Raw data Block Start
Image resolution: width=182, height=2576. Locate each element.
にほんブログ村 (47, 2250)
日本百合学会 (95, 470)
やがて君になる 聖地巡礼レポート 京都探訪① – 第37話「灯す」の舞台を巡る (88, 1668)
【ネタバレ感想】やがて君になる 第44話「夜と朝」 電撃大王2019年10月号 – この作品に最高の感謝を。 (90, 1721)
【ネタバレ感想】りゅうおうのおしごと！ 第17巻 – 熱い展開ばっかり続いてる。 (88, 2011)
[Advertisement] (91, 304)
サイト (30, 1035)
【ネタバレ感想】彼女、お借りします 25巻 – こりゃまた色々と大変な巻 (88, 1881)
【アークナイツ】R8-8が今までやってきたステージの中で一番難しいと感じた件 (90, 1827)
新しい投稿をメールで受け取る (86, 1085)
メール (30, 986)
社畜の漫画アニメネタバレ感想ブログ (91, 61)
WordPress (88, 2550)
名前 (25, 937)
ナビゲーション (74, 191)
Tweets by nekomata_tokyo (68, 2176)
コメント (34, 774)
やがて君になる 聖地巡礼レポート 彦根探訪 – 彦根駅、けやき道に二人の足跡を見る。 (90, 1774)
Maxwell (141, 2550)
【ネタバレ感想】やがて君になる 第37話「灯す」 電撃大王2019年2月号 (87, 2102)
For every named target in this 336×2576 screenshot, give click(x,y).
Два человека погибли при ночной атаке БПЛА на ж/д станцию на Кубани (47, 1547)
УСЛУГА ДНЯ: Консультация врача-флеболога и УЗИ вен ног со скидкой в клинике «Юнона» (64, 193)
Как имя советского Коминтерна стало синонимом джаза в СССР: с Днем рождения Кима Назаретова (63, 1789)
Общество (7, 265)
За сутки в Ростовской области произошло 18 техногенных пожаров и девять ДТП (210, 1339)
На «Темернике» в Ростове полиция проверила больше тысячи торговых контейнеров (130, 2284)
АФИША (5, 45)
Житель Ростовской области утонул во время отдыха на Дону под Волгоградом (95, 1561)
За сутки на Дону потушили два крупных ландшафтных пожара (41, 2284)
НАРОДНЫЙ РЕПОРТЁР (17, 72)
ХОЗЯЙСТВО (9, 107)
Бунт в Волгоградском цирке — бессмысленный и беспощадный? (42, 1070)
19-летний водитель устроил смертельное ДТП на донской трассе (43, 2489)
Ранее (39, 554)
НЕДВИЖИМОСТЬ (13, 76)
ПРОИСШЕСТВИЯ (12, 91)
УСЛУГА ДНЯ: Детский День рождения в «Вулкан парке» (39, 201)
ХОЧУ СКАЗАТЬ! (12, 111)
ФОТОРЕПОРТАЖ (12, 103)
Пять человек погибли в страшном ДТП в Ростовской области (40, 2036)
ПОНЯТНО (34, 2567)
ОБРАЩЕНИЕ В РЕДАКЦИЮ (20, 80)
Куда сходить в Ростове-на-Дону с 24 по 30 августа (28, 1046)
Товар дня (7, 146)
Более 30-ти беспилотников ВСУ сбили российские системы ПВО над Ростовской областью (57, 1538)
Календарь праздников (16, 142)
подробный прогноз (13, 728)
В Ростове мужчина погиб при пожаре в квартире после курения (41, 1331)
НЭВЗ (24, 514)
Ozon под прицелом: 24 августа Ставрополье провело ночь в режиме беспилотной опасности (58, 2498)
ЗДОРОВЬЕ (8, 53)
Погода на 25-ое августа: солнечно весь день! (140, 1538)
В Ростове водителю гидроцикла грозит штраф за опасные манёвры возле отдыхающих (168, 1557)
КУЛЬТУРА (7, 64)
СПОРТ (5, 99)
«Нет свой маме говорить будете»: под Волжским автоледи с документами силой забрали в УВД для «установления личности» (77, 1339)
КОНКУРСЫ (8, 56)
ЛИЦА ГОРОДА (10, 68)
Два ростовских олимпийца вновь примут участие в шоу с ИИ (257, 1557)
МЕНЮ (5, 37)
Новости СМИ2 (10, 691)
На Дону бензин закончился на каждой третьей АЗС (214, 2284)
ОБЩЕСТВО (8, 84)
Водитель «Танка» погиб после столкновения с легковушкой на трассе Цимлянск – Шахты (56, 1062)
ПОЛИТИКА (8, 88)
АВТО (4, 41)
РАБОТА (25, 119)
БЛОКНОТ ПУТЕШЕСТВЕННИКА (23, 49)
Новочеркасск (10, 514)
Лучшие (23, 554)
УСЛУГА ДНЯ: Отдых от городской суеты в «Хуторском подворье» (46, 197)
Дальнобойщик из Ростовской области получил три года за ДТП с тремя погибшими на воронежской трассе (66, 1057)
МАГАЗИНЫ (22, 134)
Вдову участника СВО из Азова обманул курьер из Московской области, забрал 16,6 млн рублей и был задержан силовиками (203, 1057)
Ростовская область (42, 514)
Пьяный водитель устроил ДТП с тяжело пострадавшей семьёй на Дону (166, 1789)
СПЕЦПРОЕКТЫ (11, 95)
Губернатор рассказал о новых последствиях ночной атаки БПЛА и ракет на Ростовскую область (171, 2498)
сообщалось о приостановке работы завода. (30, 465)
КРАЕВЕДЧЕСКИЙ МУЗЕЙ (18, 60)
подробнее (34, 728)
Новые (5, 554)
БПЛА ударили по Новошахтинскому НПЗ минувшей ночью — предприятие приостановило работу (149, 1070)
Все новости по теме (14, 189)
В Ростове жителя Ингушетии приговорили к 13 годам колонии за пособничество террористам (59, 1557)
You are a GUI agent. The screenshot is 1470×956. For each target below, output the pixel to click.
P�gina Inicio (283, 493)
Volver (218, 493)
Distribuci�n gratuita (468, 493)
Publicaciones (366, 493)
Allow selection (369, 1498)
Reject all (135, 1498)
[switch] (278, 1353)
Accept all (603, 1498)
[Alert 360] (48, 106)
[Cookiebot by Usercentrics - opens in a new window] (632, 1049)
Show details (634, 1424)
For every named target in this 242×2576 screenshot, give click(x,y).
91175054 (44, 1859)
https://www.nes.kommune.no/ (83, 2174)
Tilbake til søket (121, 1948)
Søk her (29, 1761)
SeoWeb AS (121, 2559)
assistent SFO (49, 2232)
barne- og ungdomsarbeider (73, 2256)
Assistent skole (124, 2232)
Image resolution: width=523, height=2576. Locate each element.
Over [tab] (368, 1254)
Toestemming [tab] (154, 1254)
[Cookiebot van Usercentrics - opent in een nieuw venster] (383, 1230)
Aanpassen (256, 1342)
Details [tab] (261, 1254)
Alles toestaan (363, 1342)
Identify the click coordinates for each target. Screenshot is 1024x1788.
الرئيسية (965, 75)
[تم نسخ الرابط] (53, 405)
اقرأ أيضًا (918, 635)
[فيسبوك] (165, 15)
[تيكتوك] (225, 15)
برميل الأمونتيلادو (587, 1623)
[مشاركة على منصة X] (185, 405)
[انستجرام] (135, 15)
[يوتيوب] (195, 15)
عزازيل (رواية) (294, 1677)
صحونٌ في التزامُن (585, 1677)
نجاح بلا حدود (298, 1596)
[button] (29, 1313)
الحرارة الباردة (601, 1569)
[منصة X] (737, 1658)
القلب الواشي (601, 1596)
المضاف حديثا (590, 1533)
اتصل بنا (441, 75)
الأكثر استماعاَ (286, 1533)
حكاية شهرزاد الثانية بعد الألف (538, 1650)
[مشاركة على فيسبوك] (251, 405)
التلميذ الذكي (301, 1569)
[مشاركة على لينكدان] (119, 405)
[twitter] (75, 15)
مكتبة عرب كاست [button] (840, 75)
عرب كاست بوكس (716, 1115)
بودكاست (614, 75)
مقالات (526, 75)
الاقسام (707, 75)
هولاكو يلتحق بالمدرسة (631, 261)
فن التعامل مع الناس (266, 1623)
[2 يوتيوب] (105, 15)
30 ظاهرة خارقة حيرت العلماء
Raw data Block End
**Exercise prompt:**
Your answer must be the line with "الأكثر استماعاَ (286, 1533)" and all lines after it through the final line of the entries, copied exactly and with nothing added.

**Solution:**
الأكثر استماعاَ (286, 1533)
حكاية شهرزاد الثانية بعد الألف (538, 1650)
[مشاركة على فيسبوك] (251, 405)
التلميذ الذكي (301, 1569)
[مشاركة على لينكدان] (119, 405)
[twitter] (75, 15)
مكتبة عرب كاست [button] (840, 75)
عرب كاست بوكس (716, 1115)
بودكاست (614, 75)
مقالات (526, 75)
الاقسام (707, 75)
هولاكو يلتحق بالمدرسة (631, 261)
فن التعامل مع الناس (266, 1623)
[2 يوتيوب] (105, 15)
30 ظاهرة خارقة حيرت العلماء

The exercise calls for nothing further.